[
https://issues.apache.org/jira/browse/KAFKA-20322?page=com.atlassian.jira.plugin.system.issuetabpanels:all-tabpanel
]
Ritika Reddy updated KAFKA-20322:
---------------------------------
Description:
Bug: TransactionMarkerChannelManager does not discover broker API versions,
causing UnsupportedVersionException during rolling
upgrades
[KIP-1228|https://cwiki.apache.org/confluence/display/KAFKA/KIP-1228%3A+Add+Transaction+Version+to+WriteTxnMarkersRequest]
(KAFKA-19446) added WriteTxnMarkersRequest v2 with a TransactionVersion field.
However, TransactionMarkerChannelManager creates its NetworkClient with
discoverBrokerVersions=false, which disables API version negotiation with peer
brokers. Without version discovery, the ApiVersions cache is never populated —
apiVersions.get(nodeId) returns null in NetworkClient.doSend(), causing it to
fall through to builder.latestAllowedVersion() which blindly uses the highest
version the sending broker knows about rather than negotiating a mutually
supported version. TransactionMarkerChannelManager is the only inter-broker
NetworkClient that sets discoverBrokerVersions=false; all others
(ReplicaFetcherThread, AlterPartitionManager, ForwardingManager, etc.)
correctly use true.
*IMPACT:* When a 4.2+ broker is the transaction coordinator and needs to write
markers to a 4.1 or earlier broker (partition leader),
it sends WriteTxnMarkersRequest v2, which the older broker doesn't support,
causing UnsupportedVersionException. Transaction markers are never written,
leaving transactions stuck in PrepareCommit/PrepareAbort. This prevents the LSO
(Last Stable Offset) from
advancing, which blocks all read_committed consumers on affected partitions.

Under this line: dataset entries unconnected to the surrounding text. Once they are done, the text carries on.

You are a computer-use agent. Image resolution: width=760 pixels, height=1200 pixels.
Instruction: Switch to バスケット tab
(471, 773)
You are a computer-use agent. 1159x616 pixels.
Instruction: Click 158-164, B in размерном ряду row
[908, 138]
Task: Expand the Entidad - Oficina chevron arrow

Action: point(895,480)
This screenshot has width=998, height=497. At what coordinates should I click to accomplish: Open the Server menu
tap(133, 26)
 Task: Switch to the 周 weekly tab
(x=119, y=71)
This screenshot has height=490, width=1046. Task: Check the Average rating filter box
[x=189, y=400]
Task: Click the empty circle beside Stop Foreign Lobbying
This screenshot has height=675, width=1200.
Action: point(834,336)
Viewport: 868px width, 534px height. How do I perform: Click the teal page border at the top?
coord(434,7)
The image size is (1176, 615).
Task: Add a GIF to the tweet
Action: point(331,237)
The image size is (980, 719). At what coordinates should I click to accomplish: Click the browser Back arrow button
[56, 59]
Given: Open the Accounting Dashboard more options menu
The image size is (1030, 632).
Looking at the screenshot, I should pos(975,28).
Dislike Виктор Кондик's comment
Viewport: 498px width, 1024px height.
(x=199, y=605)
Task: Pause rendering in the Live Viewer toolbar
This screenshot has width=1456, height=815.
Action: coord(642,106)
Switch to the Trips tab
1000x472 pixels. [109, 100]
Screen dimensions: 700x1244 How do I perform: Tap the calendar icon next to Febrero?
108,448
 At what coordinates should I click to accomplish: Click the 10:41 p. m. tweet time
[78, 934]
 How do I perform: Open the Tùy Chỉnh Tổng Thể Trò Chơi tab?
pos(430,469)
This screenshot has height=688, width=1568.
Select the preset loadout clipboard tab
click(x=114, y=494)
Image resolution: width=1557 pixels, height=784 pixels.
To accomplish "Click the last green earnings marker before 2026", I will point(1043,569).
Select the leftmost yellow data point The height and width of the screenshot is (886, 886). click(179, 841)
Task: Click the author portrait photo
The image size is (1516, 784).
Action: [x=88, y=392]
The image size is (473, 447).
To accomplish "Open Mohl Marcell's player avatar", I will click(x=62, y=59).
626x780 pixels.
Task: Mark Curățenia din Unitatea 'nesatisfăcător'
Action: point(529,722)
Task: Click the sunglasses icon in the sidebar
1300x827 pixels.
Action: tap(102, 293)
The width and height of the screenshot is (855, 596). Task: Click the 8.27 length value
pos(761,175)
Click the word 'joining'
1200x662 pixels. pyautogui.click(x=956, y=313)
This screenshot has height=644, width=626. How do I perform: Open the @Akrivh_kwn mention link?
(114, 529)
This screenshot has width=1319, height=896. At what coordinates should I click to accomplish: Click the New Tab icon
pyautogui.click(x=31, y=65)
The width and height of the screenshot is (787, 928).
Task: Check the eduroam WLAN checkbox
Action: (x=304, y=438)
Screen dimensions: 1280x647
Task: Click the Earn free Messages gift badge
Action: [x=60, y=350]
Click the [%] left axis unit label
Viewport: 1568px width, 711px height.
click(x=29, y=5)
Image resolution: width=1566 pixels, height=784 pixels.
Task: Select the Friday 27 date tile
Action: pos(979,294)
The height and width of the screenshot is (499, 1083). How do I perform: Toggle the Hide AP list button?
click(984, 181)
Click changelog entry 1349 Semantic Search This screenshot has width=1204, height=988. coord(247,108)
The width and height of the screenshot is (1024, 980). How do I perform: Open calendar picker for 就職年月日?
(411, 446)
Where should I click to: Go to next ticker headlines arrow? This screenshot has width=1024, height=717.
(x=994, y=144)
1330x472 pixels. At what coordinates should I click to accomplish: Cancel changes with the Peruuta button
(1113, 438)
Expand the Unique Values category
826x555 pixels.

The issue is self-resolving once all brokers are
upgraded to the same version, but transactions stuck during the mixed-version
window remain blocked until the coordinator retries
successfully.
*AFFECTED CODE:*
core/src/main/scala/kafka/coordinator/transaction/TransactionMarkerChannelManager.scala
[https://github.com/apache/kafka/blob/trunk/core/src/main/scala/kafka/coordinator/transaction/TransactionMarkerChannelManager.scala#L98|http://example.com]
SOLUTION: Set discoverBrokerVersions to true in
TransactionMarkerChannelManager's NetworkClient constructor. This enables the
client
to send ApiVersionsRequest when connecting to each broker, populate the
ApiVersions cache, and use latestUsableVersion() to
negotiate the correct request version. A one-line change.
was:
This bug was introduced from
[KIP-1228|https://cwiki.apache.org/confluence/display/KAFKA/KIP-1228%3A+Add+Transaction+Version+to+WriteTxnMarkersRequest]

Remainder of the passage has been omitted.